JAKARTA, KOMPAS.com – Komisi untuk Orang Hilang dan Korban Tindak Kekerasan (Kontras) melaporkan majelis hakim Pengadilan Tata Usaha Negara (PTUN) Jakarta, yang menangani keberatan Kementerian Sekretariat Negara atas kasus keterbukaan informasi publik kematian aktivis HAM Munir Said Thalib ke Komisi Yudisial, Selasa (21/2/2017).
“Kami melihat adanya kejanggalan terkait proses pemeriksaan yang tidak dilakukan sebagaimana mestinya,” kata Koordinator Kontras Yati Andriane di Kantor KY.
Setidaknya, menurut Yati ada dua kejanggalan yang ditemukan Kontras dalam proses pemeriksaan tersebut.
Pertama, proses pemeriksaan yang dilakukan secara tertutup.
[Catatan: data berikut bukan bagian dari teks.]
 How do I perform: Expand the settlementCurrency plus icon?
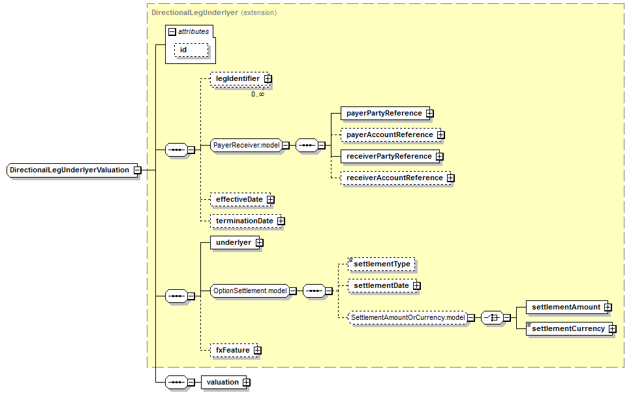[612, 329]
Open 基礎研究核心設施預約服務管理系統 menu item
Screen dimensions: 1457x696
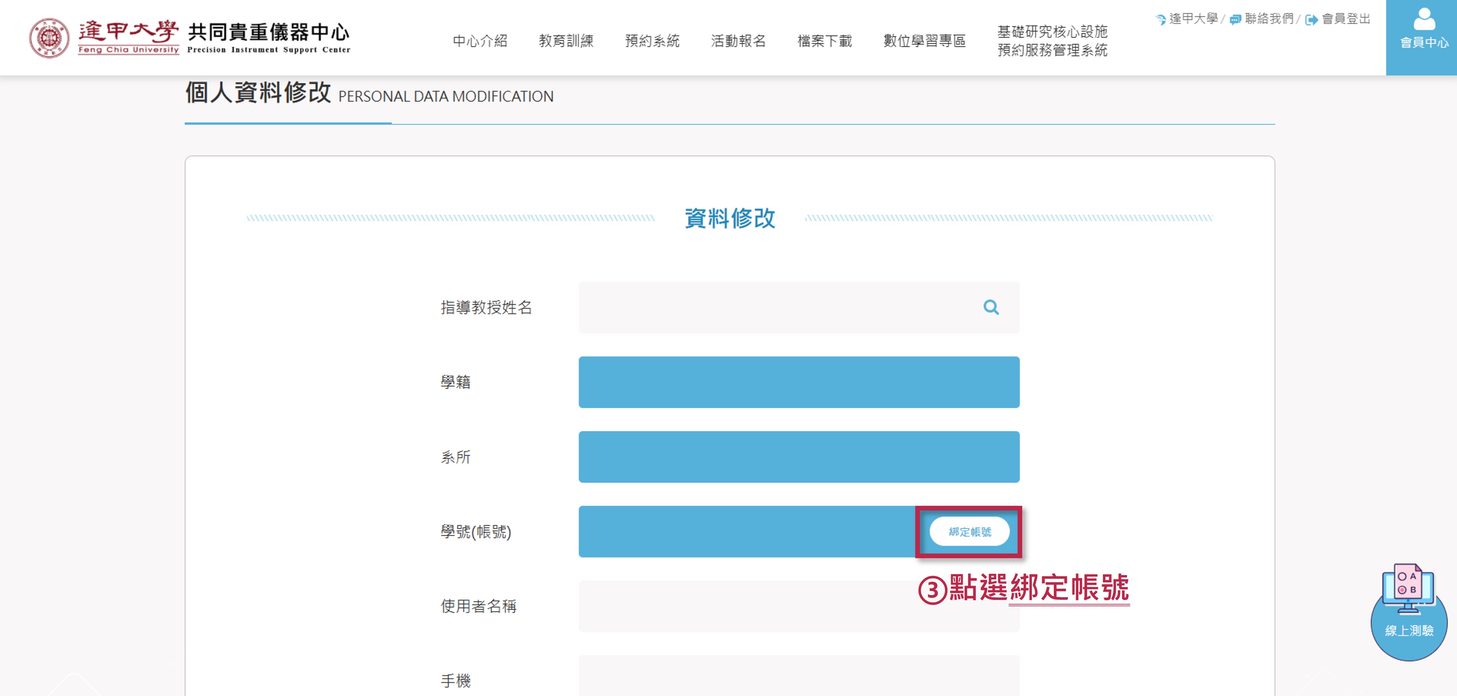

Itu, kata dia, bertentangan dengan ketentuan yang diatur di dalam Perma Nomor 2 Tahun 2011 tentang Tata Cara Penyelesaian Sengketa Informasi Publik di Pengadilan.
(Baca: Kontras: Putusan PTUN Tak Gugurkan Kewajiban Buka Dokumen TPF Munir)
Menurut dia, Pasal 8 Perma Nomor 2 Tahun 2011 telah mengatur secara tegas kewajiban majelis hakim untuk memeriksa keberatan secara terbuka.
Pengecualian dimungkinkan bila dokumen yang diperiksa berisikan informasi yang dikecualikan.
“Sejak kami mendaftarkan jawaban keberatan di PTUN Jakarta pada 29 November 2016, majelis hakim tidak pernah melakukan pemanggilan terhadap para pihak guna pemeriksaan perkara tersebut," kata dia.
"Namun, Majelis hakim langsung memutuskan untuk melakukan pembacaan putusan pada 16 Februari tanpa sebelumnya menempuh pemeriksaan terbuka dengna menghadirkan para pihak,"
Kejanggalan kedua, kata dia, terlihat pada argumentasi yang digunakan hakim dalam memberikan pertimbangan putusan.
Ia beranggapan, hakim kurang memahami pentingnya keterbukaan informasi publik bagi masyarakat.
(Baca: Kontras: Pemerintah Lepas Tangan soal Publikasi TPF Munir)
“Dalam pertimbangan hukumnya, majelis memang meminta Kemensetneg untuk mencari dokumen (TPF Munir) tersebut, namun pertimbangan tersebut nyatanya tidak dicantumkan dalam amar putusan,” ujarnya.
Ia menambahkan, dalam proses pemeriksaan keterbukaan informasi publik, hakim yang memeriksa perkara haruslah hakim yang memiliki pemahaman tentang keterbukaan informasi.
Ketentuan itu diatur di dalam Pasal 8 ayat (1) Perma Nomor 2 Tahun 2011. Lebih jauh, ia meminta, agar KY menginvestigasi majelis hakim PTUN untuk menilai sejauh mana pemahaman dan kualitas hakim yang menangani perkara tersebut.